As part of a bi-monthly investment in our professional development, my manager sends a TED Talk with a message she thinks our team will find interesting or one that teaches us something or one that just makes us think.

Recently, she sent one that did all 3 for me:  Matt Cutts: Try Something New for 30 Days (TED Talks – 3:20).  Matt talks about how you can change your habits in 30 days by adding or detracting them if you stick to your goals – pretty standard wisdom there.  But what I found interesting was Matt’s discussion of the effect of these challenges on his life.  He talks about feeling more confident and redefining his self-image based on the activities he began to.  He talks about growing your comfort zone and challenge yourself to complete things you never thought you could (he climbed a mountain!).

I took this to heart and made a list of 30 day challenge ideas that I plan to try over the next several months (possibly concurrently if I find I can keep up).   While there are the common “get healthy quickly” challenges all over the internet, my selected challenges focus more on mindfulness, self-acceptance, and challenge my comfort zone.

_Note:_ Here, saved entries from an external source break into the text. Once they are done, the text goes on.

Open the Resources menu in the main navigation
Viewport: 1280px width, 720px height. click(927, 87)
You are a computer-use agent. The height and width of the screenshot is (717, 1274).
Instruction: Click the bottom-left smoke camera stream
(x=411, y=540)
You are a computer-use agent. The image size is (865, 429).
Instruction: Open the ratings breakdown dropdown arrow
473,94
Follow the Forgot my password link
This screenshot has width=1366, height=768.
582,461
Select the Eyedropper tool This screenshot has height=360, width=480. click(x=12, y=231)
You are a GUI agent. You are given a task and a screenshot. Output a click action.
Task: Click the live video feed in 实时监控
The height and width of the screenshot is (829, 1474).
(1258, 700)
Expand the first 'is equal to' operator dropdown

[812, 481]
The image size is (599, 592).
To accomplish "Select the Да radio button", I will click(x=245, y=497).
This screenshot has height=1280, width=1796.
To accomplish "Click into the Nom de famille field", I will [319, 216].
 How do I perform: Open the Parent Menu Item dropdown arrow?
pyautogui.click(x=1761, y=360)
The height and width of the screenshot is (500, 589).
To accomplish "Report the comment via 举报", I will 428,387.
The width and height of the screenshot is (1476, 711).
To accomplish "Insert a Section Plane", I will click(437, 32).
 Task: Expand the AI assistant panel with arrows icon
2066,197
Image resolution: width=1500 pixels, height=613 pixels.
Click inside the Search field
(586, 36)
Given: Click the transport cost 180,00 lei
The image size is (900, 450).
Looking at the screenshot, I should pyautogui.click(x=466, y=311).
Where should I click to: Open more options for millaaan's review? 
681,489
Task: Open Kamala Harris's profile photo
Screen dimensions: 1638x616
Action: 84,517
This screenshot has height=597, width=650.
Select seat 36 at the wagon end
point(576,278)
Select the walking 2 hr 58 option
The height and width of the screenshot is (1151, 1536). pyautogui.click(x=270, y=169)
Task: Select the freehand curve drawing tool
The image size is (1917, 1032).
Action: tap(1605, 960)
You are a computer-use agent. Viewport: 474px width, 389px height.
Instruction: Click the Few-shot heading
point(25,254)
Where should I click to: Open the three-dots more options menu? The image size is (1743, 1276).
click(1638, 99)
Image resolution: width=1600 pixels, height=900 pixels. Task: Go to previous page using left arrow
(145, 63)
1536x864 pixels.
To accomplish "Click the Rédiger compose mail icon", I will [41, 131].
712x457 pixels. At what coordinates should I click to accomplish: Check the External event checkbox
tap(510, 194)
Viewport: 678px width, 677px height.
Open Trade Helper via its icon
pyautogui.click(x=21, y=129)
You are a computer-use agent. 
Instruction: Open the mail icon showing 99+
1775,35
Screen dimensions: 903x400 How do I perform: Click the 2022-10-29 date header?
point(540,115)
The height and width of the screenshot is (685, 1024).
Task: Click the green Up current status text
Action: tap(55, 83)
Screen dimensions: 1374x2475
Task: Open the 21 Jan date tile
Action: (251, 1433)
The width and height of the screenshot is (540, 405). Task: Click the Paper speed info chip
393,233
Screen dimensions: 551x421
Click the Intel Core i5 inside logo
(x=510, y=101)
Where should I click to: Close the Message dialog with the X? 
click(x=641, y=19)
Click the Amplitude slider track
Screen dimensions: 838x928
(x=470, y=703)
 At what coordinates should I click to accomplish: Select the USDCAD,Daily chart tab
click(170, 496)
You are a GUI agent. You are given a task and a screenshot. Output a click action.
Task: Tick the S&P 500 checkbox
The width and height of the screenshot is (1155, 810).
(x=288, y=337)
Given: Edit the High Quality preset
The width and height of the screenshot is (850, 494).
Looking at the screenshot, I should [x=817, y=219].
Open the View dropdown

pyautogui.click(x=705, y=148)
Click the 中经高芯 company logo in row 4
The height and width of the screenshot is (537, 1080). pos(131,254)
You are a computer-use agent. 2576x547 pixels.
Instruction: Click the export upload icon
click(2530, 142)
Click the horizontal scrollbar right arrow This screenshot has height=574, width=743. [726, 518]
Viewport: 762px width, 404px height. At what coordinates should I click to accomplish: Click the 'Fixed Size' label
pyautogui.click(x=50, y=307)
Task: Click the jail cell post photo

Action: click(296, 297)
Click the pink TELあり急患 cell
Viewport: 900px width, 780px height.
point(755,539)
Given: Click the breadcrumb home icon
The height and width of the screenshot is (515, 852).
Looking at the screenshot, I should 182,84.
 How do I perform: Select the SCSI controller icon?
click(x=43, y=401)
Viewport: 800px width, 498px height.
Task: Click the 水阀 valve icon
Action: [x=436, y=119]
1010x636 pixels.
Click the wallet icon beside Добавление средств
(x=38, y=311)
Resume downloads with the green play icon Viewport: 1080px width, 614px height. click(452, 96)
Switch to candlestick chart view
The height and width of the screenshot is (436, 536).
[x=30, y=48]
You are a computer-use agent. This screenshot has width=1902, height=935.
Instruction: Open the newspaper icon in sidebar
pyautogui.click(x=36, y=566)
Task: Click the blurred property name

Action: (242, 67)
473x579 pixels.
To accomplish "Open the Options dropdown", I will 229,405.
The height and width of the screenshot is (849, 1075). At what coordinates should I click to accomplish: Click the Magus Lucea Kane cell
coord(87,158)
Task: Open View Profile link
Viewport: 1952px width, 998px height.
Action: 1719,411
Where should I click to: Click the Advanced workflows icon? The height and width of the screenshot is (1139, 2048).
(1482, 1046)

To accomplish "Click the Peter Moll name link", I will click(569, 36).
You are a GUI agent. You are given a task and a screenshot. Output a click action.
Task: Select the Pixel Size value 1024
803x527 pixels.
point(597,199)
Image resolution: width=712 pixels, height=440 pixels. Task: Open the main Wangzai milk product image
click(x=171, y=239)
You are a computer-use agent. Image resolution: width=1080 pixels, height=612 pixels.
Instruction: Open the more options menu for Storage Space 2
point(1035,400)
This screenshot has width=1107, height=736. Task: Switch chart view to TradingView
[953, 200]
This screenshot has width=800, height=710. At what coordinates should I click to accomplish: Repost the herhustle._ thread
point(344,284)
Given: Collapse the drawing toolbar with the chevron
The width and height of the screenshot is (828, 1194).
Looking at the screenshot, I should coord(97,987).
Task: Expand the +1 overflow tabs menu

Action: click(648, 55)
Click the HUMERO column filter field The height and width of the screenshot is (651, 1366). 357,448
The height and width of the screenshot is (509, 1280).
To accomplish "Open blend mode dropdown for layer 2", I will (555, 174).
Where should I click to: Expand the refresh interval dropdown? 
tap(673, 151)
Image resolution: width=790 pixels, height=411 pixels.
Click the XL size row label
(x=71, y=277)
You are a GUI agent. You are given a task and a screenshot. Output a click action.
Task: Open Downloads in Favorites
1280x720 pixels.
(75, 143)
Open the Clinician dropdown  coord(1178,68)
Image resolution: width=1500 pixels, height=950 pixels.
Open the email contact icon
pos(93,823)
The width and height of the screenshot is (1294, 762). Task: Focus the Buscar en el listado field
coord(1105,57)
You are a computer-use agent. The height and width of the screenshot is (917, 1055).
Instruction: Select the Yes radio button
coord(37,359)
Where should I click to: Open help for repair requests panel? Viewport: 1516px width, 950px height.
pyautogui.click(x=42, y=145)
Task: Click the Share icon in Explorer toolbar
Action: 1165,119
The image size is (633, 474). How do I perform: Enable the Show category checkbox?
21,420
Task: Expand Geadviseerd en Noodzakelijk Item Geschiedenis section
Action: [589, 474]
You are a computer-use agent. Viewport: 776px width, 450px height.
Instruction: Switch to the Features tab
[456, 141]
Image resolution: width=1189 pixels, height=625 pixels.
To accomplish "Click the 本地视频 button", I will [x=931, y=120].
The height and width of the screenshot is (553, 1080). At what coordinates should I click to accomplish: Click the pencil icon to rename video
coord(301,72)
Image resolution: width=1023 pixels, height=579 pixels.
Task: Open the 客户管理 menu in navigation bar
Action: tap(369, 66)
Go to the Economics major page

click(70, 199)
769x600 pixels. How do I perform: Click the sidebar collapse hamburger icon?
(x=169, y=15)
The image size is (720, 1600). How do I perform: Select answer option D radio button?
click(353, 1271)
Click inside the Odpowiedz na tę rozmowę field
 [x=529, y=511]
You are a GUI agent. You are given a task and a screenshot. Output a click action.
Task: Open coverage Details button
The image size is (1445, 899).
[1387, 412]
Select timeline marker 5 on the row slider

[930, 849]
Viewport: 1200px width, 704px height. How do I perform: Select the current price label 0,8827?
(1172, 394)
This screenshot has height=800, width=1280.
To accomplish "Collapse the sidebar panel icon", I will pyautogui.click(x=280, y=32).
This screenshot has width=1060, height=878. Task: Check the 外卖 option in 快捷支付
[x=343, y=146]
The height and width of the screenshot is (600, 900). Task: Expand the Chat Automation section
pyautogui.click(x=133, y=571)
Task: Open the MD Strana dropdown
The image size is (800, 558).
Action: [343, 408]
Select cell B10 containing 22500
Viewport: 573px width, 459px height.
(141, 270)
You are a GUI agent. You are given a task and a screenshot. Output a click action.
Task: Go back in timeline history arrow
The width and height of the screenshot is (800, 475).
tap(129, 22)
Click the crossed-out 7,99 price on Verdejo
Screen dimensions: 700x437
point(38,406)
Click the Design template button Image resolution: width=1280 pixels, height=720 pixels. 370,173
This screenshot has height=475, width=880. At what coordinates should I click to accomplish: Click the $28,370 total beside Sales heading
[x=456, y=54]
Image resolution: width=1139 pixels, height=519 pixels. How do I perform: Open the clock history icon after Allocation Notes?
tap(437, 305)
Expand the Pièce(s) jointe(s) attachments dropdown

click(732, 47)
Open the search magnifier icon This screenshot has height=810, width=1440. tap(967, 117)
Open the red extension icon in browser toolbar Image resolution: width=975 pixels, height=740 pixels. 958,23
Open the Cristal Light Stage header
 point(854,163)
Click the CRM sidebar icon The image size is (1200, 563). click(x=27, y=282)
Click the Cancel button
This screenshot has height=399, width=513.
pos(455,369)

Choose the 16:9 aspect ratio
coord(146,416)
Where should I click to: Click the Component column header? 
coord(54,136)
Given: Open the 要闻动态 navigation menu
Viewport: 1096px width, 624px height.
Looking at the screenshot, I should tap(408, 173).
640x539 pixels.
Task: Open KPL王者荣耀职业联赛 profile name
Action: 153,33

Here are a few of my ideas:

  • Self-Love Challenge (womanista.com):  Spend 30 days thinking about what makes you uniquely you!  You can follow prompts or just jot down something that you appreciate about yourself (physically, mentally, emotionally, etc.).  A few examples:
    • Write 3 things you love about yourself
    • Describe yourself (including physical characteristics)
    • Write about a positive memory or experience from the past year and how it made you feel
    •  Write about a hobby that makes you happy and tell the story of how you found it
  • Picture Challenge:  Take a picture every day fir 30 days.  Subjects can be people, animals/pets, food, locations, nature, and anything else.  You can easily find lists of ideas for this type of challenge online as well.  My one rule is take a picture that is meaningful to me rather than simply following a checklist of random subjects.  Some examples include:
    •  A new place you are visiting
    • A portrait of or with someone you love
    • An artistic representation of something important to you
    • A representation of something you find joy and value in
  • Gratitude Challenge:  Write down something that you are grateful for every day to start or end the day on a positive note.  I like to couple this exercise with affirmation statements (e.g. “I am capable,” “I am a work in progress and that is okay,” and “I am not perfect and I accept my flaws as a part of who I am.”  Gratitude writing prompts abound on the internet, but topics again can range based on your interests and your experiences.  Topics to reflect on include:
    • Nature
    • People/Personal relationships
    • Career/School
    • Activities/Experiences
    • Places
    • Technology
  • De-Clutter Challenge (LifeAsYouLiveIt.BlogSpot.com):  Otherwise known as a great way to clean very slowly when you hate cleaning, this challenge is productive and cleansing, but most importantly DOABLE.  Breaking it down into manageable tasks makes the monumental project seem less stressful and overwhelming.  Some ideas include:
    • Cleaning out the fridge
    • Deep-cleaning the bathtub
    • Reorganizing your computer files and pictures
    • Cleaning out your closet (if you haven’t worn it in a year, get rid of it)
  • Yoga Pose Challenge:  Learn a new yoga pose each day for 30 days.  If you know yoga poses already, try new combination routines or new variations on the pose.  If you do not know yoga poses, you can download apps, cheat sheets, or videos online to help you decide which poses would be beneficial to you and within your ability based on your experience.
    • Beginner: Child’s Pose, Downward Dog, Table Top, Mountain, One Legged King Pigeon, Reclined Goddess, Seated Forward Fold, Tree
    • Intermediate: Balancing Table, Camel, Eagle, Half Moon, Half Tripod Headstand, King Dancer, Rabbit, Side Plank
    • Advanced: Boat, Bow, Crane, Mermaid, One Legged Squat, Pendant, Toe Stand
    • Master: Bird of Paradise, Feather Peacock, King Cobra, King Pigeon, Scorpion
  • Random Acts of Kindness Challenge:  This challenge is more about recognizing opportunities to be kind to others.  The opportunities can be simple or complex and they can impact one or many.  The sky is the limit.  A few examples include:
    • Pick a flower for someone special
    • Sending a “thank you” card to someone who has helped or inspired you (co-worker, mentor, former teacher, family member, friend, etc.)
    • Spending an extra $3 to buy a coffee for someone else (either someone you know like a manager or coworker or someone you don’t like by paying the tab of the person behind you in the drive-thru)
    • Leaving  spare change on the vending machine for someone else to use
    • Volunteer for a nonprofit or school for a few hours

I have found that these types of challenges uplift me – they make me feel more confident in myself, they fulfill me, and they help me learn new things about myself and others.  I also relish the competition with myself to stay on top of the challenge to hit my milestones every day.  It’s not easy, but it is worth it.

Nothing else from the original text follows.